Explore the material:
1 > In the lactate threshold text, how often should you raise the treadmill speed during the test?
2 > Write the next few sentences of the lactate threshold text, starting right after its last sentence.

Passage shown:
_ _ _ _ _
Lactate threshold test
Improving one's lactate thershold is the key to improving fitness. You reach your lactate thershold during aerobic exercise, such as running, cycling, rowing, cross country skiing etc. As your muscles exert themselves a build up of lactate acid makes your muscles start to burn and ultimately fail if pushed beyond this point for prolonged periods of time. This point is called your lactate thershold or the onset of blood lactate accumulation (OBLA).
It is at this point where the production of lactate acid exceeds the removal of lactate acid from the muscles - hence the burning sensation as the acid level of the muscles rises.
Improving your lactate thershold
Improving your lactate thershold will allow you to train for harder and longer, meaning greater improvements in fitness, strength, speed and aerobic capacity.
Performing the lactate thershold test
Walk on a treadmill and gradually increase your speed every 2 minutes until you are running. Monitor your comfort levels and stop when there is an intense burning in your muscles. Note that your breathing will also become difficult and you will feel the need to stop.
Congratulations, this is your lactate thershold. Although the lactate threshold is defined as the point when lactic acid starts to accumulate, some testers approximate this by using the point at which lactate reaches a concentration of 4 mM (at rest it is around 1 mM) .
The lactate thershold
The green area represents an exercise intensity range where lactate production is low and lactate removal easily matches production. The yellow area highlights a range of intensity where a marked increase in blood lactate prododuction is visable. Within this zone the level lactate removal also increases so that a new stable blood lactate concentration is achieved.
The red zone represents intensities where lactate production now exceeds the maximal rate of blood lactate removal. Exercise in this intensity range results in accumulation of lactate acid and fatigue. The black line which seperates the yellow area and the red area is the lactate thershold (LT2).
_ _ _ _ _
Available data:
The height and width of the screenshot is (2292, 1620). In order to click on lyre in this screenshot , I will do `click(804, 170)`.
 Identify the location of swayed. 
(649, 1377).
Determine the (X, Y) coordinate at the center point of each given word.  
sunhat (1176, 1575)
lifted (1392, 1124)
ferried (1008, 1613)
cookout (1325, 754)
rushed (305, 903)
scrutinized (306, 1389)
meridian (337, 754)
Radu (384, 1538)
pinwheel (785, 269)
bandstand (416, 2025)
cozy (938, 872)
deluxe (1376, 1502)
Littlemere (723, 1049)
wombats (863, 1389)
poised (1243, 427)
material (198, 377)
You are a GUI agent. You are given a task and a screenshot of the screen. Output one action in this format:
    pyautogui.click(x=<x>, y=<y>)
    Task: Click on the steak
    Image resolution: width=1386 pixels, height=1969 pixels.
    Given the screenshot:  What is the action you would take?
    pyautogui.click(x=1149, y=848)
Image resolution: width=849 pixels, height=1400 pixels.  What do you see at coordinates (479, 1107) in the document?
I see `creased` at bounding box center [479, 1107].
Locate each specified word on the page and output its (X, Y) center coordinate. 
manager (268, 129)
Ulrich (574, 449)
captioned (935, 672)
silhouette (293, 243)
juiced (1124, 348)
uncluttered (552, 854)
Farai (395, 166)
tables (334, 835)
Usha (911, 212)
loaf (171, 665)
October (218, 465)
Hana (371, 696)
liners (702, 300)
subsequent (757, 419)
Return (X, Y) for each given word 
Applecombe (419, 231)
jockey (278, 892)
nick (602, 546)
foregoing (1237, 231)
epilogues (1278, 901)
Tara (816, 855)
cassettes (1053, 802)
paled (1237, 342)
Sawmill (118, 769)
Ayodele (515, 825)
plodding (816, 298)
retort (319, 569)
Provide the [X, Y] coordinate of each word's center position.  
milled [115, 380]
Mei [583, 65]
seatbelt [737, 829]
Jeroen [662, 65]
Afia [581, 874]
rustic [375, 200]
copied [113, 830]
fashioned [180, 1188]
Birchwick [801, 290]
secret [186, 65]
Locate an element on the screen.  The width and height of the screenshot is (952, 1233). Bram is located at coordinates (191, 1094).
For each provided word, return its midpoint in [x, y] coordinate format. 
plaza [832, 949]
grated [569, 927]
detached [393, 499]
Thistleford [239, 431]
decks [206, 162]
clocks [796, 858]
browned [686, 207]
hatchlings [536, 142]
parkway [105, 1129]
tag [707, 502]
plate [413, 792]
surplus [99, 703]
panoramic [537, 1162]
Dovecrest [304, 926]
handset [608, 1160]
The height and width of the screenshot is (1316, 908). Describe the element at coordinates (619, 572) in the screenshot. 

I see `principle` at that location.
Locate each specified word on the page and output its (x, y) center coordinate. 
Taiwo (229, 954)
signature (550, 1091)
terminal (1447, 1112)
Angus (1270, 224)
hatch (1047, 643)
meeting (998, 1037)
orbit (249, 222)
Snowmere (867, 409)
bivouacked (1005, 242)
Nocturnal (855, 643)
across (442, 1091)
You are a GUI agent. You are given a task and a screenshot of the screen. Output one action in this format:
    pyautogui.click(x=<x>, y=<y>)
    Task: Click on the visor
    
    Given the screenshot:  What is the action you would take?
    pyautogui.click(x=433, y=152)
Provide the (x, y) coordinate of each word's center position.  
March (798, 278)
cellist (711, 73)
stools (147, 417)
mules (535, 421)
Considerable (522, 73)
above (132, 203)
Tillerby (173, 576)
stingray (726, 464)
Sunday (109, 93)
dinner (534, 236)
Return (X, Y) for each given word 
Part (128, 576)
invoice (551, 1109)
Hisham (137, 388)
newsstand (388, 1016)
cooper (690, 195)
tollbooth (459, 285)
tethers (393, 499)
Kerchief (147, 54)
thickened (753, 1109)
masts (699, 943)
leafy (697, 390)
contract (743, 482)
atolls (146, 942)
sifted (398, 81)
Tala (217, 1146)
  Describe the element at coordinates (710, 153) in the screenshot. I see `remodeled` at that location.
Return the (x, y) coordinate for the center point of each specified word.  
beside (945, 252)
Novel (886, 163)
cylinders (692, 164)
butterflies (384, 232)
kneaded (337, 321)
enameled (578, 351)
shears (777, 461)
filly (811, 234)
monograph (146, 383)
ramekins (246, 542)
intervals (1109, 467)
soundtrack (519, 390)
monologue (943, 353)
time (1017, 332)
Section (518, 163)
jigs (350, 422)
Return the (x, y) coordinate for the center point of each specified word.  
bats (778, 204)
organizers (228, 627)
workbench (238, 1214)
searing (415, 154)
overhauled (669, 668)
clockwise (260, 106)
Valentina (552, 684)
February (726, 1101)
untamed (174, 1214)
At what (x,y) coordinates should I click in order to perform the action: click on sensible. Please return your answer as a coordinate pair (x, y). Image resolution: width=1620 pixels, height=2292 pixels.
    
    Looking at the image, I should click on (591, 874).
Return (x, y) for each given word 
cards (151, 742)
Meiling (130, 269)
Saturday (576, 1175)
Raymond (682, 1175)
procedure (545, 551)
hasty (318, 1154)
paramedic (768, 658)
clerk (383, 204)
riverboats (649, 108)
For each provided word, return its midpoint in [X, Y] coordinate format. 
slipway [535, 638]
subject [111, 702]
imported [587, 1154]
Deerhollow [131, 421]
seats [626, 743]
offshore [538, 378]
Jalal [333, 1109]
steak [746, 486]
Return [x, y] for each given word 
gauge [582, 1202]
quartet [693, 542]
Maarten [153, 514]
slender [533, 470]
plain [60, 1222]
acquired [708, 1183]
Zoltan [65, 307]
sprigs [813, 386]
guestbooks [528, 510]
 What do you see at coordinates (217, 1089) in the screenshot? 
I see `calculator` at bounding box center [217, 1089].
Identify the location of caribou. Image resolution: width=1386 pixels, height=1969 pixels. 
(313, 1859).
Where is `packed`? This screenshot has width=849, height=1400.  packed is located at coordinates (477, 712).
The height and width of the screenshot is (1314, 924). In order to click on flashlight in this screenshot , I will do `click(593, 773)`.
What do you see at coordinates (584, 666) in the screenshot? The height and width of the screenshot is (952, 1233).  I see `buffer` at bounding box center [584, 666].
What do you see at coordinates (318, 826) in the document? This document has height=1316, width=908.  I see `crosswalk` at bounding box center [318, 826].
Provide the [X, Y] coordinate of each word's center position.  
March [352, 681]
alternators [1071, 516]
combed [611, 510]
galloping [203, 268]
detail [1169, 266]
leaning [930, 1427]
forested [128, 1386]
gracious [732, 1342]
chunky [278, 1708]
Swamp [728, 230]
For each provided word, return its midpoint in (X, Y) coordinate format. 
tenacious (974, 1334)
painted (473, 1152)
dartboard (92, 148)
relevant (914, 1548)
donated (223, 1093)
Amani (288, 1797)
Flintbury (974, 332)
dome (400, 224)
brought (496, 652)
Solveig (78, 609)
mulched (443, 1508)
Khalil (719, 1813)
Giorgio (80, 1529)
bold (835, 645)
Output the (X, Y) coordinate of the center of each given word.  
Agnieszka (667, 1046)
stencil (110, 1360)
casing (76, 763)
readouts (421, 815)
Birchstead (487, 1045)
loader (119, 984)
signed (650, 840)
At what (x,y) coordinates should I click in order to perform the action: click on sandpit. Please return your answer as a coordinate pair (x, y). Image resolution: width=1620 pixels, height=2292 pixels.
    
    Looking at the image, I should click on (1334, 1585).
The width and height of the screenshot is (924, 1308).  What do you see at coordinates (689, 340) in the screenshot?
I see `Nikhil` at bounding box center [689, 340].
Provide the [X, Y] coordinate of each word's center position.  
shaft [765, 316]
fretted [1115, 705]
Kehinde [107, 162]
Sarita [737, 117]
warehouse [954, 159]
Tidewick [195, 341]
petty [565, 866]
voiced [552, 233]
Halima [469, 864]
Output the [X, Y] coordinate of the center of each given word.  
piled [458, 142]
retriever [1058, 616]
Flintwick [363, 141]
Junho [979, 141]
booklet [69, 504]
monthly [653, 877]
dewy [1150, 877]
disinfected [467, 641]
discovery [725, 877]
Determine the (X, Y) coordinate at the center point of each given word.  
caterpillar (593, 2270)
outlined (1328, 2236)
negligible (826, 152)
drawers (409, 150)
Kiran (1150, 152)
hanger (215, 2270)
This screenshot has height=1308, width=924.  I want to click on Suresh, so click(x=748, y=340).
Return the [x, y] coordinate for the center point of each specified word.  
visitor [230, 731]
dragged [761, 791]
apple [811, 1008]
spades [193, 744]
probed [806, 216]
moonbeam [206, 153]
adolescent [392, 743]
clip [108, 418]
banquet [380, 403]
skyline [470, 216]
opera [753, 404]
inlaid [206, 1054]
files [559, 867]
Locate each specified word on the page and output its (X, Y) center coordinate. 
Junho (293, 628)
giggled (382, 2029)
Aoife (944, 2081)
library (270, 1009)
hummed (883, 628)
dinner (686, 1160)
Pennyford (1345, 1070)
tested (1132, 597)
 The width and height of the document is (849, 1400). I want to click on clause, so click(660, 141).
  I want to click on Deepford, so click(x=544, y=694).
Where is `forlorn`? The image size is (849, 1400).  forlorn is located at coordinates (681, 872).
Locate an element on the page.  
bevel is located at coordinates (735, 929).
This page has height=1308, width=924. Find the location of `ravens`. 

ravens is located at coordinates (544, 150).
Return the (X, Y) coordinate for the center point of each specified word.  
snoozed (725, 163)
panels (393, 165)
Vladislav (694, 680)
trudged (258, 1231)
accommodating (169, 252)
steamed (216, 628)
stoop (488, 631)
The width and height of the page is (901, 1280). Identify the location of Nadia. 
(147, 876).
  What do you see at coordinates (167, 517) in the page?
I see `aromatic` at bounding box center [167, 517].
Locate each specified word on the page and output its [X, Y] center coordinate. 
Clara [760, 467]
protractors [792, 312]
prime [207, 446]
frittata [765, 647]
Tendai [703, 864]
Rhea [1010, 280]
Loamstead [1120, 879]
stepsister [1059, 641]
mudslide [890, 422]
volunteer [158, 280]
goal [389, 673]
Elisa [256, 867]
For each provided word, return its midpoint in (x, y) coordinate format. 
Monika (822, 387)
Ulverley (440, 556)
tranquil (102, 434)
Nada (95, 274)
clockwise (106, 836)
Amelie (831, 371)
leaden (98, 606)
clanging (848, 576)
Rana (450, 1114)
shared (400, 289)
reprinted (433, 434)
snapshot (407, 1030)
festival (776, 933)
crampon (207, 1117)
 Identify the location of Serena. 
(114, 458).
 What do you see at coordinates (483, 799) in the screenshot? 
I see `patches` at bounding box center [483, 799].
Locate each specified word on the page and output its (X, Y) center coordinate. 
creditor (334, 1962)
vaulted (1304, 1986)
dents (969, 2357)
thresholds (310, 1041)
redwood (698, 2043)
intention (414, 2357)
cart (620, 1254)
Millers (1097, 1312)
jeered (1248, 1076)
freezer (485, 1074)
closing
_ _ _ _ _
Activity answers:
1 > Every 2 minutes.

2 >
Improving your lactate thershold
Unfortunately improving your lactate thershold will make your feel physically and mentally uncomfortable. Make no mistake, training to improve your lactate thershold is hard work.
Aim to run at speeds of 15% higer than your lactate thershold ( the speed at which you pin-pointed your lactate thershold during the treadmill fitness test) for 90 seconds. After 90 seconds lower the speed to approx 10% below your lactate thershold recorded in the test for 2 minutes. Repeat these intervals 10 times for 2 to 3 times a week.
After 4-6 weeks your lactate thershold, when tested again, should be 5% higher - you will feel that intense burning at a speed greater than the earlier test.
Pros and cons of the lactate thershold test
Because of its very nature performing the lactate thershold test is very demanding both physically and mentally. This means performers MUST be highly motivated and be able to push themselves to comfortable limits.
One great advantage of the lactate thershold test is that performers need only a treadmill to assess their lactate thershold. However, to accurately assess the true onset of blood lactate accumulation (OBLA) one must undergo a blood test - something that is highly impractical in most it not all gyms and health clubs around the country.